Tout a commencé dans la nuit du 7 mai dans un village de cultivateurs à la lisière du village Doniate dans le canton Goré. Des individus munis d’armes à feu et d’armes blanches ont fait irruption dans ce village autour de 23 heures. Sans crier gare, ils ont assassiné trois personnes, toutes membres d’une même famille. Deux autres sont blessées dont une s’est vue amputer ses deux mains.

Les mêmes assaillants ont continué leur chemin pour attaquer le village Don dans le canton Bekan au petit matin du 8 mai. A coup de fusil, de machettes, de flèches et de coupe-coupe, ils ont tué 12 habitants et blessés six autres.

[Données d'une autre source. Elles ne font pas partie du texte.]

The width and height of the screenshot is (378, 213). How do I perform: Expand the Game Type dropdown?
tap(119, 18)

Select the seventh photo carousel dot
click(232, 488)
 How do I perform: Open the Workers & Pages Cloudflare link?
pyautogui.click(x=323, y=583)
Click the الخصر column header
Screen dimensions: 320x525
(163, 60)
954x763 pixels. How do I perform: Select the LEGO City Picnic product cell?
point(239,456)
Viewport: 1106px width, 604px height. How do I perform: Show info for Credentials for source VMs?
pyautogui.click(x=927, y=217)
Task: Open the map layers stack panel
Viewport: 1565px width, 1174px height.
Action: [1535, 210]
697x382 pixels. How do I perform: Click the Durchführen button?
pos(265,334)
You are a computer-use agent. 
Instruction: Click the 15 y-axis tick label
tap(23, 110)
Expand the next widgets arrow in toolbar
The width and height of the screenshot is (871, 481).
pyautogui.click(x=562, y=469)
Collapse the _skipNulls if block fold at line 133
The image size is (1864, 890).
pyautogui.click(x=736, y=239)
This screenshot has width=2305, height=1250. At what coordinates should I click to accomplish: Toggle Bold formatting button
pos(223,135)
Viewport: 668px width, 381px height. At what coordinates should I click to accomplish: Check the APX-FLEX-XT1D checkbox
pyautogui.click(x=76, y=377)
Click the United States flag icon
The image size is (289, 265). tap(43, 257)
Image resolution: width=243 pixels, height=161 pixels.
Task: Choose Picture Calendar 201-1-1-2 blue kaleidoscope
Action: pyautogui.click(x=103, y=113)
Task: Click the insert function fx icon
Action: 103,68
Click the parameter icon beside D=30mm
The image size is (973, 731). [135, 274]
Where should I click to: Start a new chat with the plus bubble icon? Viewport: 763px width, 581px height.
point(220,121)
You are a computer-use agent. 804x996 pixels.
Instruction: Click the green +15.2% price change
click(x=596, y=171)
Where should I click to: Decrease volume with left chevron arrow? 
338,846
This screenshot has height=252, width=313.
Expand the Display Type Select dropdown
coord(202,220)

Selon le témoignage de Ndoumtomai Isidore, un des chefs des quartiers de Don, les assaillants sont venus à bord des chevaux, des motos et d’autres à pied. Il raconte qu’il était sorti autour de 5heures du matin pour aller se soulager quand il a vu la colonne des assaillants se diriger vers le village. « Je suis  revenu aussitôt alerter les jeunes du danger qui est en train de venir. Aussitôt après, quand je faisais ma sortie de la chambre pour me cacher, ces personnes m’ont vu et l’une a tiré sur moi trois 3 balles dont j’ai reçu une à la jambe. Lorsque je suis tombé, elles sont venues avec des coupe-coupe pour me décapiter. Mais croyant que j’étais mort, elles m’ont laissé et ont continué pour aller tuer le chef de village, le pasteur et d’autres personnes », raconte-t-il sur son lit d’hôpital à Goré. D’après lui, ces attaques s’apparentent à des représailles à la suite de la découverte du corps sans vie d’un chef de ferrick, tué avec son frère dont les cadavres ont retrouvés dans un fleuve à la frontière Tcha-RCA.

Dans la journée du 9 mai, c’est le village Bedakoussangue qui a été pris pour cible. Heureusement, le village s’est vidé de ses habitants avant que ces assaillants n’arrivent dans la zone. Neuf cases ont été incendiées. Il faut dire que les assaillants emportent sur leur passage des bœufs, des motos et pillent des boutiques et magasins.

Après descente sur le terrain, le procureur de la République près le tribunal de grande instance de Goré, Nerambaye Ndoubamian a fait une communication sur ces évènements ce 10 mai. Selon le procureur, les indices relevés montrent que les assaillants ont été guidés par des personnes qui connaissent bien les villages ciblées et leurs habitants. Parce que, dit-il, ce sont des chefs coutumiers, des notables et des chefs religieux qui sont visés. Il informe qu’une enquête est ouverte pour retrouver des personnes suspectées d’être auteurs, complices ou coauteurs de ces massacres dont les prénoms ont été donnés par certains témoins.

Actuellement, les villages dans les environs de Goré se sont vidés de leurs habitants. D’aucuns ont regagné des familles à Goré, d’autres ont trouvé refuge dans des camps de réfugiés. La situation est telle que la sécurité est renforcée dans la ville de Goré et dans certains villages.